Nos lugares amplos a situação não era muito melhor. Onde não houvesse luz direta havia casais dando amassos. Caramba! Em um ambiente escolar? Por que esses animais vão se esfregar pelos corredores de uma escola primária? Não dá para satisfazer o cio em outro lugar, ou esperar para depois da festinha junina das crianças?
Para completar o drama, a escolha das músicas foi de uma lástima terrível. Para uma festa de crianças dançando quadrilha resolveram tocar estas porcarias breganejas que só falam de beber cachaça, fazer lelelê, querer tchu e tcha e coisas piores. E a gente que dizia que a Xuxa era uma influência perniciosa para os “baixinhos” por causa de seus shortinhos. Que valores está transmitindo uma escola que toca numa festa infantil uma música que diz:
Ela chega no baile faz a galera delirar Mascando chiclete doidinha pra namorar De saia curtinha só pra provocar E deixa a macharada delirando sem párar Ela dança mexe mexe eu não vou aguentar.
Eu vou beber cachaça Eu vou tomar mé Eu vou encher a cara por causa dessa mulher.

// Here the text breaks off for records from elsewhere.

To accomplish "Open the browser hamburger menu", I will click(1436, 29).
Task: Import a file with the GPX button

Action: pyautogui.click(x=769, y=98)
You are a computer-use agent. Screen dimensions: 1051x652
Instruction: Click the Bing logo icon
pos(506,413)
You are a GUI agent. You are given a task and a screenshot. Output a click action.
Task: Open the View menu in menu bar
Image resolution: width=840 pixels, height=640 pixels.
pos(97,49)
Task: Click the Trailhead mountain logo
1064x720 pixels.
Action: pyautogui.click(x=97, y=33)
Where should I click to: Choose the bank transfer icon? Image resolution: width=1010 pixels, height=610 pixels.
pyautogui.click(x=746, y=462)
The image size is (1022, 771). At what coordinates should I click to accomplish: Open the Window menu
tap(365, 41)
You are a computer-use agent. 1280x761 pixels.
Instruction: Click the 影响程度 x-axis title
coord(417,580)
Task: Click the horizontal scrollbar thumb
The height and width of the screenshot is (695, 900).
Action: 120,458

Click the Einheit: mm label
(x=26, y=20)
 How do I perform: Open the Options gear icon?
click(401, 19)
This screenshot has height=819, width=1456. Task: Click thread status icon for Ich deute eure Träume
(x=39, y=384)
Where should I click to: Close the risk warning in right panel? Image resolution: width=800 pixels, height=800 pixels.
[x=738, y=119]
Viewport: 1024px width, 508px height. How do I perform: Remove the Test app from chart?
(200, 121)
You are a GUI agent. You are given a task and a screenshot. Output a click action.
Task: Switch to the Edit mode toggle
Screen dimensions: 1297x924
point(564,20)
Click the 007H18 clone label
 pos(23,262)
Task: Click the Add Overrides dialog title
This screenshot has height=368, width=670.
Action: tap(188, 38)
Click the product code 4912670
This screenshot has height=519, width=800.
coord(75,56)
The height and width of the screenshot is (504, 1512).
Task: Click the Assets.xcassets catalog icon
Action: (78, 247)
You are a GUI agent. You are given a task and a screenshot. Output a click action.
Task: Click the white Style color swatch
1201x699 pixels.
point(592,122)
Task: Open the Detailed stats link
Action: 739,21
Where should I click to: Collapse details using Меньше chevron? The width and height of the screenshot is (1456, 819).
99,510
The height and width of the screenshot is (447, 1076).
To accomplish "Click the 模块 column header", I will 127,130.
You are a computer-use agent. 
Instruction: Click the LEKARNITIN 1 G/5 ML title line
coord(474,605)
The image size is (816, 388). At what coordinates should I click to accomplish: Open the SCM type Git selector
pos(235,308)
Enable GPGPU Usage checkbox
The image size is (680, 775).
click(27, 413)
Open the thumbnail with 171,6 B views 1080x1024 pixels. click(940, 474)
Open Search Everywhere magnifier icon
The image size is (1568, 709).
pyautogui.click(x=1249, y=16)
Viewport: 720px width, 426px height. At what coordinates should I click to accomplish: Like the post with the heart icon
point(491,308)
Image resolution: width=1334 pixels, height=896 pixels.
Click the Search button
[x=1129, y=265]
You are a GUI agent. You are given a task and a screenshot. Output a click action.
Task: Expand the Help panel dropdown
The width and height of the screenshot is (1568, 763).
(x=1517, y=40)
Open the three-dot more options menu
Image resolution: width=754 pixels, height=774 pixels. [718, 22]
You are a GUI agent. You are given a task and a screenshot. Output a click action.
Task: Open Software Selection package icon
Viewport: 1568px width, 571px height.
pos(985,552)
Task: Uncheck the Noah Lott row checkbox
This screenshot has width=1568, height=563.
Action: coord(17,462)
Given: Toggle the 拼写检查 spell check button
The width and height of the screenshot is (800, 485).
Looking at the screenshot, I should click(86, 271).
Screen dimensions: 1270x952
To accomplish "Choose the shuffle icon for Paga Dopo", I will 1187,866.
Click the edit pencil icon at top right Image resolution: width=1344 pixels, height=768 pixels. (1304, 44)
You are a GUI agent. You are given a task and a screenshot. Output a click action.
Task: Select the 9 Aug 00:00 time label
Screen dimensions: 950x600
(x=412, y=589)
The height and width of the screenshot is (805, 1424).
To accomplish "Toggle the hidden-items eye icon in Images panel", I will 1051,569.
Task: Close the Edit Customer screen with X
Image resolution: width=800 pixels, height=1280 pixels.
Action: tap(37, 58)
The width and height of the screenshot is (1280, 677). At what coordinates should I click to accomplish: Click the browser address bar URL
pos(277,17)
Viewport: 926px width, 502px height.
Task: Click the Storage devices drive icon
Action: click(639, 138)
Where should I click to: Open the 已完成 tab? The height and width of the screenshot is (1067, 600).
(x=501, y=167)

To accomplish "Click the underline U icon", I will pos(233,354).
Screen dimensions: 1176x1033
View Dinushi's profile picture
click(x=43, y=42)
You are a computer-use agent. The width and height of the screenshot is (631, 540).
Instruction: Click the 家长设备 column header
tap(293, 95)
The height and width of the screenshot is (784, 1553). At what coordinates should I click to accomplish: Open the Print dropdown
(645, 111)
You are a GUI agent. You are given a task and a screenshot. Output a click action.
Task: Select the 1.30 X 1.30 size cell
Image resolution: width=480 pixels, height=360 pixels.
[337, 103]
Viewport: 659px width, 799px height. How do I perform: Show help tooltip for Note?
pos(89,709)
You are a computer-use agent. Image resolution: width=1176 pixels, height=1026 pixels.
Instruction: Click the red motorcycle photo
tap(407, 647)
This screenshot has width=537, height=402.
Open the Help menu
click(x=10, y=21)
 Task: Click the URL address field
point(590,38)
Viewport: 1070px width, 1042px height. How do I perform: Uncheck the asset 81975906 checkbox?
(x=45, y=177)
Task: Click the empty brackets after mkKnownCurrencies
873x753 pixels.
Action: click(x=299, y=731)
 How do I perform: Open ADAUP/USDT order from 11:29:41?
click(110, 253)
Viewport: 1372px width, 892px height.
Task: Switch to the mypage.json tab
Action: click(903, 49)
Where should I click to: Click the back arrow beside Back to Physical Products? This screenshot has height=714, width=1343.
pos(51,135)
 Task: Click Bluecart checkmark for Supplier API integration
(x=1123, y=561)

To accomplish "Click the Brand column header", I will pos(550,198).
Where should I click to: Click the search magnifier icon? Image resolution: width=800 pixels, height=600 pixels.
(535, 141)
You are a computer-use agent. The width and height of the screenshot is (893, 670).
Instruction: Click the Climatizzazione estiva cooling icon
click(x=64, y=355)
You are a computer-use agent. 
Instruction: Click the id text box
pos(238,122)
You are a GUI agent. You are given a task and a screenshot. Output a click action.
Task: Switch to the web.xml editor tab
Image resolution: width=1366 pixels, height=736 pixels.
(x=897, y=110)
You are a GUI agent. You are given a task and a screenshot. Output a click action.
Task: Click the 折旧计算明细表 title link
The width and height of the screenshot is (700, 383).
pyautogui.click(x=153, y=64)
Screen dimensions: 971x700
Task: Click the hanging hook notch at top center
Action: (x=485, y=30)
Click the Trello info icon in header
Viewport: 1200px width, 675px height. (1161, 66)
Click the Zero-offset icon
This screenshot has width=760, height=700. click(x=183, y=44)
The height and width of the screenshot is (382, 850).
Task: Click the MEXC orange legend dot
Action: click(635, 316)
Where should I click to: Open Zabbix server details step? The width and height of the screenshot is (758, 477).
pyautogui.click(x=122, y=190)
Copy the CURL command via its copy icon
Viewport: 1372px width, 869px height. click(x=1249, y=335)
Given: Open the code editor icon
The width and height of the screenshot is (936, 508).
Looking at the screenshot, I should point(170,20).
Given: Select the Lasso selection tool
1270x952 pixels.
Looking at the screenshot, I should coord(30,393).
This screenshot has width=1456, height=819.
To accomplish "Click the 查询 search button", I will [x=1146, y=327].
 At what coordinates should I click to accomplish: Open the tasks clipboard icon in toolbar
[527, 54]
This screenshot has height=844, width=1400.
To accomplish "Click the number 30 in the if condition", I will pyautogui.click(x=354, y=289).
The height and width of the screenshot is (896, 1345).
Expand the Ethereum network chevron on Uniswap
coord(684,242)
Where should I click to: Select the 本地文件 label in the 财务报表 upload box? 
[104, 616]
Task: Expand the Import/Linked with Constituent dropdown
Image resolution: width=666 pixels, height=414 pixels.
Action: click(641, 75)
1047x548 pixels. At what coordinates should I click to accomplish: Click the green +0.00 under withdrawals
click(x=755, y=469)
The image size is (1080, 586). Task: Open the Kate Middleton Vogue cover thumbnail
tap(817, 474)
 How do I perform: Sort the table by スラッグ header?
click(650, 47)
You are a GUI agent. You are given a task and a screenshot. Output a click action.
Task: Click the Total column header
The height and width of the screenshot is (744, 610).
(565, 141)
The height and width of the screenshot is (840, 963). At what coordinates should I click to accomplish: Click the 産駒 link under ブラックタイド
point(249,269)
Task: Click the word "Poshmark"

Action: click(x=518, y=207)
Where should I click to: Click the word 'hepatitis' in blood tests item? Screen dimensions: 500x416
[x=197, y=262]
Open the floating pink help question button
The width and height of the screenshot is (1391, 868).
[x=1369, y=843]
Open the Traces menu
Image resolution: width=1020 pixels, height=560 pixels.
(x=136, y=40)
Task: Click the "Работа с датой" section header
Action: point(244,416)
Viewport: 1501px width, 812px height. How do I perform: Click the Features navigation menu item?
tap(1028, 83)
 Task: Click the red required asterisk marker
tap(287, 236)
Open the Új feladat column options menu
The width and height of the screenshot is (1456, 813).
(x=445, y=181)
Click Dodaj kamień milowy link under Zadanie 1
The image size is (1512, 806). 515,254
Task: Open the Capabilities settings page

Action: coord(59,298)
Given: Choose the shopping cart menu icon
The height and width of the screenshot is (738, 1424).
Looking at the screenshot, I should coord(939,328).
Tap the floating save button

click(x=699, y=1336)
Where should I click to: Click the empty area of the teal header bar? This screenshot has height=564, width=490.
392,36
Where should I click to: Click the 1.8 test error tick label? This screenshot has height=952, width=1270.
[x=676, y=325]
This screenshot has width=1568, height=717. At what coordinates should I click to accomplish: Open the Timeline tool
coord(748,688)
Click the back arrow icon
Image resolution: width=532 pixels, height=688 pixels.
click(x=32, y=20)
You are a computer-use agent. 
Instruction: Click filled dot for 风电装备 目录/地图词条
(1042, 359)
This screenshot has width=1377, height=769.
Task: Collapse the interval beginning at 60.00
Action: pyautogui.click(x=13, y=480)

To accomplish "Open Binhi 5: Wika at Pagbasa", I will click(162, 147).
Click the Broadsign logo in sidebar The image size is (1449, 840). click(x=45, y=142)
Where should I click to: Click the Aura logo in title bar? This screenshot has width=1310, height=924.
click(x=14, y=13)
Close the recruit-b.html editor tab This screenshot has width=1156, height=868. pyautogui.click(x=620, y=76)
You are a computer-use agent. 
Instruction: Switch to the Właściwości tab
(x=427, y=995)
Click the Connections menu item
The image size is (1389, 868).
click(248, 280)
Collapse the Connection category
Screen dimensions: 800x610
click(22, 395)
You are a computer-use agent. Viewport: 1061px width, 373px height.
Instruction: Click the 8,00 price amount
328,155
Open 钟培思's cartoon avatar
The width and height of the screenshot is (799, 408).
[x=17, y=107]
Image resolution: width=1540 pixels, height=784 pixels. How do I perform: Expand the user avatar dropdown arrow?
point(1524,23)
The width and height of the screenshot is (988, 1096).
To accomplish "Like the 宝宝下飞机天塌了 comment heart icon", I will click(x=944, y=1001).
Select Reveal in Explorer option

Muito educativa esta escolha, para acompanhar a quadrilha das crianças do segundo ano, todas na faixa dos sete ou oito anos de idade. Elas vão crescer sabendo que a “macharada” delira sem parar quando uma mulher chega de sainha curta no baile, “doidinha para namorar”, e que para isso a referida “macharada” vai tomar cachaça.
Eu poderia escrever vinte páginas de lamentos sobre as coisas que pensei e senti, mas chega que me dá nojo. Alguns vão dizer que minha reclamação é “puritana” e que “é isso que as crianças encontram na sociedade em que vivem”, mas a escola não é “a sociedade”, ela precisa ser, e deveria ao menos pretender ser, um microcosmo de excelência, um lugar melhor do que a sociedade, onde se ensina aos pequenos um mundo ideal, que sonhamos que exista para eles, já que não existiu para nós. Não é lugar de endossar o mé que a “macharada” toma por causa de mulheres doidas de sainha curta, mas de ensinar justamente estas crianças a perceberem a brutalidade, a grossura e a estupidez que são necessárias para que uma pessoa conviva com essa música sem revoltar-se.
Enquanto nossa escola toca nas festinhas juninas infantis uma trilha sonora que não tocava nem em puteiro até há bem poucos anos, as verdadeiras tradições juninas são esquecidas: as crianças dançaram em estilo country.